Hyderabad: It takes at least a decade or even more to develop and launch a novel drug from a ‘bench to bedside’ in India. By the time the drug reaches the patients after the initial discovery, drug developers would have already burned through a substantial chunk of financial investment, human resources and above all, decades of time spent in research and development.
Apart from time and expenditure, another major challenge in taking up cutting-edge research to develop new drugs is the risk involved, as there is no guarantee that the new drug developed will prove to be a blockbuster in the market.

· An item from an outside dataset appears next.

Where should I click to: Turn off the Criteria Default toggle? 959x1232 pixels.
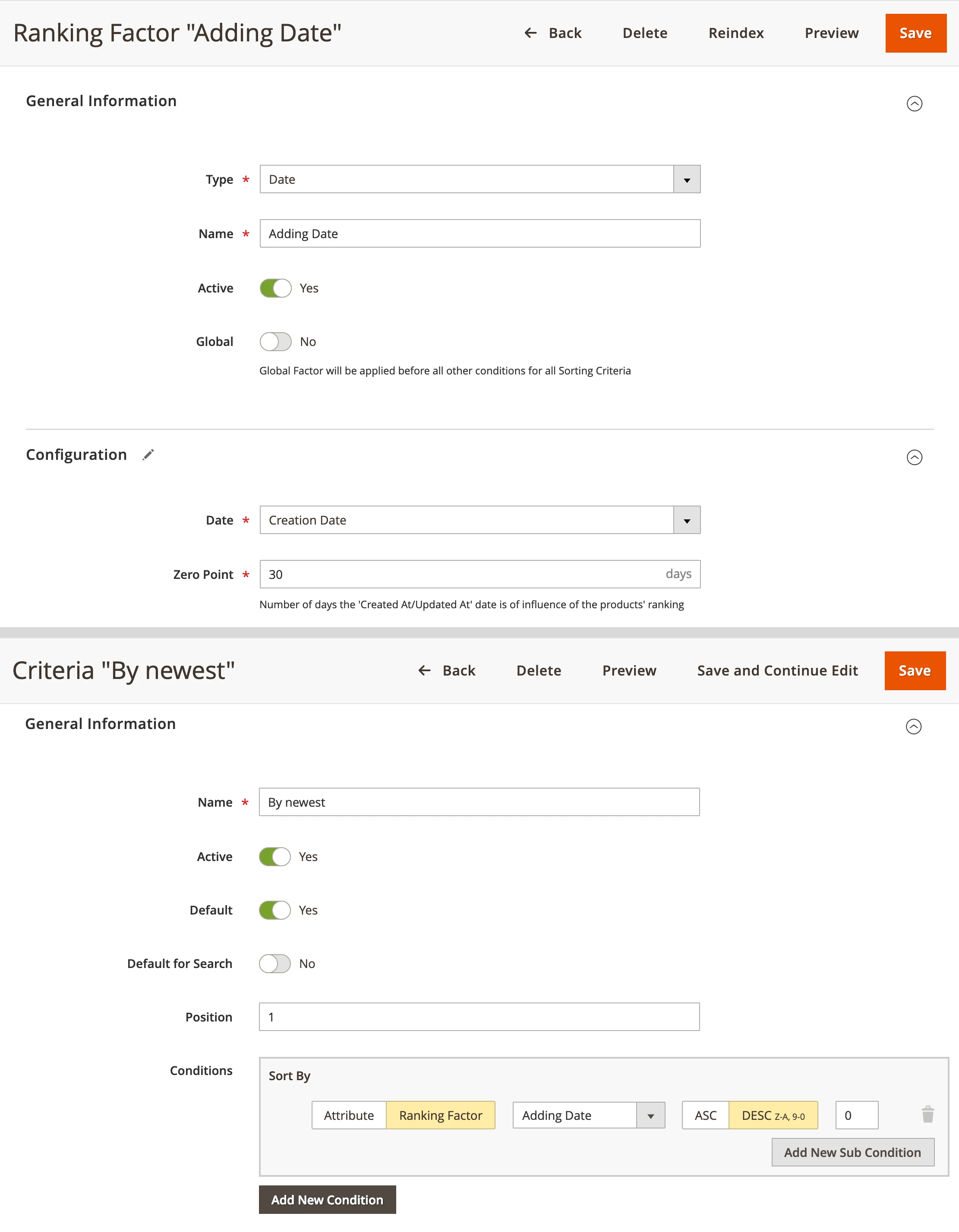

Such inherent difficulties in drug development have literally spawned drug repurposing or repositioning, which now has almost become mainstream research. To hasten the development of therapeutics, researchers worldwide have started to look into the existing compounds, chemicals and molecules and explore their potential in the treatment of diseases. In fact, almost all the major Council of Scientific and Industrial Research (CSIR) funded research institutions in the country are pursuing drug repurposing in a big way.
In the last few years, taking the existing drugs in the market and exploring their potential to treat or cure other diseases has gone fully mainstream. According to data available from various sources, at present, 30 per cent to 35 per cent of the drugs and even vaccines that are approved by the US Food and Drug Administration (USFDA) are repositioned or repurposed.
What is drug repurposing
Drug repurposing or repositioning is a technology wherein existing drugs are used to treat other diseases, quite often novel and emerging diseases. So, Sildenafil citrate, the active ingredient meant for the treatment of hypertension and chest pain, now has become a treatment for erectile dysfunction (manufactured by Pfizer with the brand name Viagra).
Another drug that is universally considered a poster child for the concept of drug repurposing is Thalidomide. The drug that was first used as a sedative for pregnant women, later become therapeutic for the treatment of leprosy. A few years ago, Thalidomide in its new avatar has become a drug to treat cancer among patients with multiple myeloma.
In Hyderabad, researchers at the Centre for Cellular and Molecular Biology (CCMB) recently found that the drug Bazedoxifene, widely used for the treatment of post-menopausal symptoms and osteoporosis among women, now has the potential to treat malaria. The city-based Indian Institute of Chemical Technology (IICT) had repurposed Favipiravir, an anti-influenza medicine, and developed a cost-effective way to process to develop Favipiravir and transferred the technology to noted drug manufacturing company — Cipla.
Another classic instance of success in drug repurposing is aspirin, which is widely used to treat pain, fever and inflammation. Later on, researchers figured out that aspirin could also be used against cardiovascular diseases. Further research on the potential of aspirin revealed that it could also be utilised for cancer prevention, central nervous disorders, diabetes and even beneficial against certain kinds of pulmonary infections.
AI in drug repurposing
To quickly identify existing drugs that have the potential to be repurposed, researchers increasingly are utilising AI and electronic health records of patients for drug development. Such a technique of leveraging AI is cheaper, faster and less time-consuming. Recently, researchers and AI scientists from Ohio State University developed a machine-learning system that analyses massive amounts of patient data and come-up with existing medicines that can be utilised to improve outcomes for other diseases.
The study, which was published in 2021 in Nature Machine Intelligence, was aimed at developing an AI-based system to speed up the process of identifying ‘ideal candidates’ or medicines that can be utilised against other diseases. While taking-up such analysis manually might take a lot of time and even some luck, the presence of an AI-based system ensures that the massive amounts of patient data is analysed quickly and the suggestions are accurate.